SHORT EXERCISE:
Reproduce the lines without any changes, beginning with the line containing "Given: Click Refresh in the toolbar" and continuing through the line containing "[x=422, y=53]".

TASK MATERIAL:
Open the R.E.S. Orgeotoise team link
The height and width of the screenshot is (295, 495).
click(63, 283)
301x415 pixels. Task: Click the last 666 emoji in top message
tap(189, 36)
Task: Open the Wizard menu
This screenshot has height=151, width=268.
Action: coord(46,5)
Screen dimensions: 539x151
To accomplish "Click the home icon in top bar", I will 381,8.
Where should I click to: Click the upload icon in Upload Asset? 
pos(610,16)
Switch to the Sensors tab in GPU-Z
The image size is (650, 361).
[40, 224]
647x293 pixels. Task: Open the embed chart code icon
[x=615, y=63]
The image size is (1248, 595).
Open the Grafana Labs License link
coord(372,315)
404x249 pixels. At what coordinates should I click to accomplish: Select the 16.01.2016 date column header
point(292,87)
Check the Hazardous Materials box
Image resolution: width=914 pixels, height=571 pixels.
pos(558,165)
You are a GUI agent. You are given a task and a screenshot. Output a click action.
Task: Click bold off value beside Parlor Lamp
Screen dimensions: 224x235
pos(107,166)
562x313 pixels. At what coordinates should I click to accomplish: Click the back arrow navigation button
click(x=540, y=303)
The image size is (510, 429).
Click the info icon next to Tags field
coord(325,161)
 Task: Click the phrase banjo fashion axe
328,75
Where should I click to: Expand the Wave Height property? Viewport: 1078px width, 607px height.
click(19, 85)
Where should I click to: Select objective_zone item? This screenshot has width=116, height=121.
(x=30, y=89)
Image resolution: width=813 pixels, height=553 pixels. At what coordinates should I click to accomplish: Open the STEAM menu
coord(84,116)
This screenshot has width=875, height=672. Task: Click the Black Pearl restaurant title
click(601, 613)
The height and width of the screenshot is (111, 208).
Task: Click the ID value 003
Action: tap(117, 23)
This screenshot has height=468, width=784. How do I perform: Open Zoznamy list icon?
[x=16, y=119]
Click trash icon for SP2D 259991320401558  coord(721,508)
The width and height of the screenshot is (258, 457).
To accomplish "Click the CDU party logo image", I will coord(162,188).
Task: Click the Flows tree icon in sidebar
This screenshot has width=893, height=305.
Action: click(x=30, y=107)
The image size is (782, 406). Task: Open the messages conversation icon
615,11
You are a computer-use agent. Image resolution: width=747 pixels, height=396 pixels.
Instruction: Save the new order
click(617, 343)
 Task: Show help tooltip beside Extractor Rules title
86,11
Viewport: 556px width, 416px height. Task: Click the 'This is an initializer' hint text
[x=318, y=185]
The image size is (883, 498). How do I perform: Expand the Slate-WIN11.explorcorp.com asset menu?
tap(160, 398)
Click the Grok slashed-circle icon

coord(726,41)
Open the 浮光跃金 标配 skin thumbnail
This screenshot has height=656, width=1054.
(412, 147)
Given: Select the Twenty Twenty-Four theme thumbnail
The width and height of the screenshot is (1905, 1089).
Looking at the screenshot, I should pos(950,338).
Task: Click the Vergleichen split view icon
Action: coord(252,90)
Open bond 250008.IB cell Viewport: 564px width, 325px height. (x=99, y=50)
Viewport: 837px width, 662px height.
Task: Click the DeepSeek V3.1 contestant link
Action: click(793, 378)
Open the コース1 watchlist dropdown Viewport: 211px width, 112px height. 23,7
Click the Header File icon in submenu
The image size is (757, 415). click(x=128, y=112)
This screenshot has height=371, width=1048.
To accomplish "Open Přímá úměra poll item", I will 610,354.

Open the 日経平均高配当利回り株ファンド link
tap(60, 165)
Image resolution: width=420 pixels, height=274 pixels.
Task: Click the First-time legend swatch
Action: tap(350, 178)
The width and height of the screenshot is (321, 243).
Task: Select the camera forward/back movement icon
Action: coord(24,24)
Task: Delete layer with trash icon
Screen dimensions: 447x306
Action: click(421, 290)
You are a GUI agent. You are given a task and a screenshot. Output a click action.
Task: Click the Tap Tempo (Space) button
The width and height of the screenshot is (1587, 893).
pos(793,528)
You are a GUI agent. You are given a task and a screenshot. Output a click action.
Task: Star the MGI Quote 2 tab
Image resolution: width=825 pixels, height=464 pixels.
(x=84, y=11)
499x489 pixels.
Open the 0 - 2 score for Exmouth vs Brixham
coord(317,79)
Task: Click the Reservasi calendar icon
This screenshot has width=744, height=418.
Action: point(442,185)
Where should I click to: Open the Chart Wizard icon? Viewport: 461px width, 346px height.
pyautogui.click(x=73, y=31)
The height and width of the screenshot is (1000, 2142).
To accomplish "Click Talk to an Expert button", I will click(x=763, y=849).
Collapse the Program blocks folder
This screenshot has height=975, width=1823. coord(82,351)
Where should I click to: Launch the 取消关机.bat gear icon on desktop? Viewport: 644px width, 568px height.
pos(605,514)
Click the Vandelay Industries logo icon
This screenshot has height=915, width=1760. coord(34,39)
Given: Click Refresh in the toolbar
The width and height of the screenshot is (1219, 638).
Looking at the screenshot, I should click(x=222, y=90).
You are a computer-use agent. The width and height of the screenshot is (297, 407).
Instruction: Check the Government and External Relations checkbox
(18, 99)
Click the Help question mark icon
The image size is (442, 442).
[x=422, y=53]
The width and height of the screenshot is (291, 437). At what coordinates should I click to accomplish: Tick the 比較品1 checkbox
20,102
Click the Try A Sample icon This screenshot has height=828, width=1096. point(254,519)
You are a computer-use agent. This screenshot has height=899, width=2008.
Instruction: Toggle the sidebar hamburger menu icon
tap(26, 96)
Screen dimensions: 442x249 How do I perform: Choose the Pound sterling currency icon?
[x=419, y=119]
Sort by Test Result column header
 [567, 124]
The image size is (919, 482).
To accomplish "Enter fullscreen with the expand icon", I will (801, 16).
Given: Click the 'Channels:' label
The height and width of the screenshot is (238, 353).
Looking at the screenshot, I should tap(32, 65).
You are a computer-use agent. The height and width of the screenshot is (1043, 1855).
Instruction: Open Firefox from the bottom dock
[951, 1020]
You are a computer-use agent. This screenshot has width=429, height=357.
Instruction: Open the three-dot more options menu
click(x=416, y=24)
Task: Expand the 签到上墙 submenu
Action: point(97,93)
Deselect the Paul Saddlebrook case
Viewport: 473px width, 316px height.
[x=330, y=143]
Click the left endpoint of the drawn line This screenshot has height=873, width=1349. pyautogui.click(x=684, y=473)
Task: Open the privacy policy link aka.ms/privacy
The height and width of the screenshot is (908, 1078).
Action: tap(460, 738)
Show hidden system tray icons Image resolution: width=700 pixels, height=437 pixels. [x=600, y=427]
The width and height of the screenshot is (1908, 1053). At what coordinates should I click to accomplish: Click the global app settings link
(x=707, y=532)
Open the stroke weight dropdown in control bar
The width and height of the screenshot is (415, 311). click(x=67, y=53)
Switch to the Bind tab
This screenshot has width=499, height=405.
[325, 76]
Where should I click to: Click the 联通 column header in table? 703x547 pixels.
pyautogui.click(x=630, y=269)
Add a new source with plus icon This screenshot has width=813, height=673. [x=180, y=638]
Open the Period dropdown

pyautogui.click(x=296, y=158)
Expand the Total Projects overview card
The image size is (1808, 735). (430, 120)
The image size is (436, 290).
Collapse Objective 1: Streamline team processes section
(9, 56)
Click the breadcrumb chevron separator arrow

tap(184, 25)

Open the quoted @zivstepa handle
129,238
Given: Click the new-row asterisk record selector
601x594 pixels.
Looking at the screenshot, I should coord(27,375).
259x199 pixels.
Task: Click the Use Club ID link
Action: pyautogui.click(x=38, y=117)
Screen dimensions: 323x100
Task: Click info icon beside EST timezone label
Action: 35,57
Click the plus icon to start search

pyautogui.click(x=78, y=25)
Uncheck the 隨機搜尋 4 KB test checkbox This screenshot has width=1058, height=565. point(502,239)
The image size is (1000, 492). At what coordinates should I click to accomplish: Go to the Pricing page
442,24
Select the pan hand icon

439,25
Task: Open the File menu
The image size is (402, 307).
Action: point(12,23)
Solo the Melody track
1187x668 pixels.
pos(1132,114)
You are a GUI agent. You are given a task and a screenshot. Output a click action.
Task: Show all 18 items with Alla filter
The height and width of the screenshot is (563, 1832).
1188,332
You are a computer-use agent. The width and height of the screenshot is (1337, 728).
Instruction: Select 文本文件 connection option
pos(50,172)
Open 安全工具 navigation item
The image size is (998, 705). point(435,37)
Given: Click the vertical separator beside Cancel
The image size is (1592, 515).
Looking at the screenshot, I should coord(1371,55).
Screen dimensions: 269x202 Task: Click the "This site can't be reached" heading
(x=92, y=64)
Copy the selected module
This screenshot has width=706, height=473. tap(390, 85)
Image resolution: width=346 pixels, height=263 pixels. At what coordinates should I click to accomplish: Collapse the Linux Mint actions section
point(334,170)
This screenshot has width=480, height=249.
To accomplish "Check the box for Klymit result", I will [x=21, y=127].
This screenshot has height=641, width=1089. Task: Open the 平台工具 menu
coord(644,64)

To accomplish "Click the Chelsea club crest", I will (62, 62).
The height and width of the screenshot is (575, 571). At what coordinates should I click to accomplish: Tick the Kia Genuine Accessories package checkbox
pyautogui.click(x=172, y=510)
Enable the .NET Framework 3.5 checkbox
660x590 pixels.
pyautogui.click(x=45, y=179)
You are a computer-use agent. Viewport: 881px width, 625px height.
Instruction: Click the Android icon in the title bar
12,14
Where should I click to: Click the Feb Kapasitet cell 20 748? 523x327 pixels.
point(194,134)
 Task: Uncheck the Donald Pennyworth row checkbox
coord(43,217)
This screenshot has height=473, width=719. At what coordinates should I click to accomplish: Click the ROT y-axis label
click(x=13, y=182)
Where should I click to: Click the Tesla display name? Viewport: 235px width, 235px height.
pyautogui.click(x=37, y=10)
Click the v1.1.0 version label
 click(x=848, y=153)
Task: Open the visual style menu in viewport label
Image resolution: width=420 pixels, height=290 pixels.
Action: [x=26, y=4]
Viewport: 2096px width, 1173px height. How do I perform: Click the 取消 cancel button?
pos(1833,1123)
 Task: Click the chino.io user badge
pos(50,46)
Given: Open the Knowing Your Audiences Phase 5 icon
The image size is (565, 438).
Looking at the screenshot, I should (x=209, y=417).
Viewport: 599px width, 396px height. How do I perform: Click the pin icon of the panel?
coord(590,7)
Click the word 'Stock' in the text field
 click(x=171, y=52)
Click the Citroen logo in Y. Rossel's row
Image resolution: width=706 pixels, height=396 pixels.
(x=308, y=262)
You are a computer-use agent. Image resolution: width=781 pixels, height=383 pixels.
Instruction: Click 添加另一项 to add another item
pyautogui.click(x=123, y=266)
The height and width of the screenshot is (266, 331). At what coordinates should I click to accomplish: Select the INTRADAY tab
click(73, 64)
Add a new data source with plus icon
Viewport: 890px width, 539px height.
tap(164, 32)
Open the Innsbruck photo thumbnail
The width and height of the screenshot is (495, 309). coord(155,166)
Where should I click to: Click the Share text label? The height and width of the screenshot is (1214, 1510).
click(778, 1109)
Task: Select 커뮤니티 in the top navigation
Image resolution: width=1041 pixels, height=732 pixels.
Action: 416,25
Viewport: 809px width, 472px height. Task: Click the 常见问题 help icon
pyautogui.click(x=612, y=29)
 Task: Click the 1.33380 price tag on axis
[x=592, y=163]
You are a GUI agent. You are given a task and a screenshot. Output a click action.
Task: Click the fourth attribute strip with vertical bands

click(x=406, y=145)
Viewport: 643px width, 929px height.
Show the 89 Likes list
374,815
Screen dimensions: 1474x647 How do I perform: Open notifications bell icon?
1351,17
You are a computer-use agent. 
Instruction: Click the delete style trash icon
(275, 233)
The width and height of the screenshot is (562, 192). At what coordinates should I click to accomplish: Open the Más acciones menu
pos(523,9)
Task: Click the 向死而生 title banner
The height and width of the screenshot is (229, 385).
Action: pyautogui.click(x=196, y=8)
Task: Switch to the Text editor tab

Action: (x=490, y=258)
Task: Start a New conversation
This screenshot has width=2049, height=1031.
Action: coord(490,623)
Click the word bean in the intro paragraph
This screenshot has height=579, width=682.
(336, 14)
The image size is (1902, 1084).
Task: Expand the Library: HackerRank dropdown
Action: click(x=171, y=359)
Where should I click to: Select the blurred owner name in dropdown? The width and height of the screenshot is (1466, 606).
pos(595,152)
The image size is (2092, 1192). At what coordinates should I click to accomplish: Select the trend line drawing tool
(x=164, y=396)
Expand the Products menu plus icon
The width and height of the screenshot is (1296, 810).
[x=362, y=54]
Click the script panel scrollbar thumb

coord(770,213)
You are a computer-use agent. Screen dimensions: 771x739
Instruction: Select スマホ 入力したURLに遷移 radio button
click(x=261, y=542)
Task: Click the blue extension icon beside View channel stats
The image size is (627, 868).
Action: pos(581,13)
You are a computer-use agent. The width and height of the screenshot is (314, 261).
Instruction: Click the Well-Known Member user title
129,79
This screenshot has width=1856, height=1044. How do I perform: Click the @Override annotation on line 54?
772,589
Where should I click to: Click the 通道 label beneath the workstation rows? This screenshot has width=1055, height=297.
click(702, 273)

PROBLEM SOLUTION:
Given: Click Refresh in the toolbar
The width and height of the screenshot is (1219, 638).
Looking at the screenshot, I should click(x=222, y=90).
You are a computer-use agent. The width and height of the screenshot is (297, 407).
Instruction: Check the Government and External Relations checkbox
(18, 99)
Click the Help question mark icon
The image size is (442, 442).
[x=422, y=53]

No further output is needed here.